What a wonderful man Mossie Phelan was — and to think of how his intuition and cleverness had been wasted for so long on so much superstitious Catholic mumbo-jumbo, really: ascensions, miracles, transubstantiations, the mystical body, the communion of saints and all the rest of it.
It’s hilarious, really it is. Hilarious, for sure, if it wasn’t so — well, so damned embarrassing, really.
But it’s all over now, and in the end that’s, as always, all that matters.

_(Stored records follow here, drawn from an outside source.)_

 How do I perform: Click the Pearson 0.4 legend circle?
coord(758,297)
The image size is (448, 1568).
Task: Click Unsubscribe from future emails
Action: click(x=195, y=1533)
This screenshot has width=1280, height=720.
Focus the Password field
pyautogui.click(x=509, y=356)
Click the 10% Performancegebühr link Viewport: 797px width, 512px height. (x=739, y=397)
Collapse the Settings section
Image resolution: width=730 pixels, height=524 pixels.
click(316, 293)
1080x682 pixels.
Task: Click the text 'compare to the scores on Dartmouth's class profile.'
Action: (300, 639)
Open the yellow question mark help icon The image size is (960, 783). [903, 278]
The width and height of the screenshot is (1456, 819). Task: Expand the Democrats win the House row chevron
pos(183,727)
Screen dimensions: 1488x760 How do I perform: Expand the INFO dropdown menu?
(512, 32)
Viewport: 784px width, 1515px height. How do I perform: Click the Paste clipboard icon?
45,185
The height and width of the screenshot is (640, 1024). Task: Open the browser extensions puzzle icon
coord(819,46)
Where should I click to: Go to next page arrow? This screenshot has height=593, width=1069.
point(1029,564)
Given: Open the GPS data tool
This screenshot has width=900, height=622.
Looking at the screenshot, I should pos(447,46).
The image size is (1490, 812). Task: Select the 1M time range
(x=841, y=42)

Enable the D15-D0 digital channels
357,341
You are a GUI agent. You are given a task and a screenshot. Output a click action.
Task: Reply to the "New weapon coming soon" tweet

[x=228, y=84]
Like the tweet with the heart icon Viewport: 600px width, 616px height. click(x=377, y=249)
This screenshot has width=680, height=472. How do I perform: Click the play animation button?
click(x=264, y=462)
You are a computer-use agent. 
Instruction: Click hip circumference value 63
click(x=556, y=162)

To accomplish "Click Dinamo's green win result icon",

I think if you were to ask me what the thing I most admire about modern life as it’s lived in this the early part of the twenty-first century is it is the single simple fact that no one now would dare impinge on another’s privacy. No one claims the right to interfere. Not like the old days when one’s life seemed to be lived under the shadow of omnipresent detectives, Pinkertons indeed — effectively one’s neighbours. Of every hue and colour, from old ladies in housecoats to fat men in darkened bars. Everyone was watching, cupping hands and delivering judgements. Now that’s ended. They don’t care enough. About your business, the details of your private affairs. Indeed, I would go so far as to say that no one cares about anything any more. Gossip has died and a strange peaceful silence overhangs the Plaza, with the only interruption being the static of the rotating plasmas, but which no one is aware of as their presence is constant. While, under the awning, the host-heads continue to abide, en famille, passing wine across the table. It’s like a clean breath has passed invisibly across the world. Effortlessly, it seems, ending generations of smalltown tittle-tattle, and with it all the concomitant hypocrisy.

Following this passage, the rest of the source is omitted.